### Texto mostrado
────────────────────

"De nada vale que el entendimiento se adelante si el corazón se queda"

                                    Isabel López

                    Psicoterapia de Autor

¿Qué es

la meditación?

 

 

    Meditar es mirar con profundidad para ver la esencia de las cosas, nos permite conocer los contenidos de nuestra mente. La visión y comprensión profunda que nos proporciona  meditar sobre los objetos y los fenómenos nos aporta paz y júbilo.

 

 

    Nos permite alcanzar la Iluminación y el Nirvana, la liberación delSamsara. Elimina la ignorancia y nos pone en contacto con lo real ―lo que está más allá del espacio, el tiempo y la causa―.

────────────────────

### Material proporcionado
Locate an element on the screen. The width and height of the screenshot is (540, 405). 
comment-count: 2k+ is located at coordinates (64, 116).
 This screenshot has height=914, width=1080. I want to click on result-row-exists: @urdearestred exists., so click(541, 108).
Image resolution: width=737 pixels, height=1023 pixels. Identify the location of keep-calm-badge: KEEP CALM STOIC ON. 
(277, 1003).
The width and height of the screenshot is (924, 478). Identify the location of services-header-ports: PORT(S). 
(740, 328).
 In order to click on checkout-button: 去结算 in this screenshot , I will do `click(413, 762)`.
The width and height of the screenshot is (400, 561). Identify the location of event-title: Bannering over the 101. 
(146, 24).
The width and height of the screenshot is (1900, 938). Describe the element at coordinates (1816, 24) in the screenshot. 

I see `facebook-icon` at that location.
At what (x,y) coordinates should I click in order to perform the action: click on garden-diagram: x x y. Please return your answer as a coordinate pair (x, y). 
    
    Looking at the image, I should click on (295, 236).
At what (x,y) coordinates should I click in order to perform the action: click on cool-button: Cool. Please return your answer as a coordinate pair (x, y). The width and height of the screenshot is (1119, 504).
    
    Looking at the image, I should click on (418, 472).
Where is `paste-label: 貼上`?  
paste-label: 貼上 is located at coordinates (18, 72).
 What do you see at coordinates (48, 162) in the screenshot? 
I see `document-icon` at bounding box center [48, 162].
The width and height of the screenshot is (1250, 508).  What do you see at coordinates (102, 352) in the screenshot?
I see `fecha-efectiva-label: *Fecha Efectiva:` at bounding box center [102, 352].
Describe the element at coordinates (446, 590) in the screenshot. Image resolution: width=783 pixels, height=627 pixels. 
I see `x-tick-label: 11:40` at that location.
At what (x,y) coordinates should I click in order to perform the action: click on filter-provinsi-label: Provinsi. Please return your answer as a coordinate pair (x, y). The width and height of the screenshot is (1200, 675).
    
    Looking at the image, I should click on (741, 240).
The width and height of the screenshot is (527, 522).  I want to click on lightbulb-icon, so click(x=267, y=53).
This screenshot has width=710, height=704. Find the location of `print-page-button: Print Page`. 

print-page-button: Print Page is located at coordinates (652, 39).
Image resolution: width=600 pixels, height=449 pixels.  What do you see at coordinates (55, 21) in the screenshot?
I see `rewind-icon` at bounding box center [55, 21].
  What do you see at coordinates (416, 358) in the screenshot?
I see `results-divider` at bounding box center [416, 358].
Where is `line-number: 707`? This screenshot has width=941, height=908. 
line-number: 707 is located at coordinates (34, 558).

────────────────────

### Tarea 1
Transcribe el fragmento del texto sobre la meditación que empieza en "Psicoterapia de Autor" y termina en "paz y júbilo.".
### Tarea 2
Por favor, continúa el texto sobre la meditación a partir de su última frase.

### Respuesta 1
Psicoterapia de Autor

¿Qué es

la meditación?

 

 

    Meditar es mirar con profundidad para ver la esencia de las cosas, nos permite conocer los contenidos de nuestra mente. La visión y comprensión profunda que nos proporciona  meditar sobre los objetos y los fenómenos nos aporta paz y júbilo.

### Respuesta 2
¨Mediante el Samyoga se adquiere

el conocimiento del observador y de lo observado¨

Yoga Sutras de Patanjali

 

 

    El Samyoga designa las tres últimas fases que debe recorrer el yogui para alcanzar la plena realización del Ser:

 

    – Dharana (concentración): detener la actividad mental en un determinado objeto. Puede ser un mantra, un yantra, un mudra…

 

    – Dyana (meditación): neutralizar todo flujo mental, una perfecta ósmosis entre el sujeto y el objeto, sin alteración ni influencia externa alguna. La frontera entre el sujeto que observa y el objeto observado se disuelve gradualmente y sujeto y objeto se convierten en uno. Sólo cuando penetramos en el objeto y nos hacemos uno con él podemos comprenderlo. La mente se ha despojado de toda representación concreta.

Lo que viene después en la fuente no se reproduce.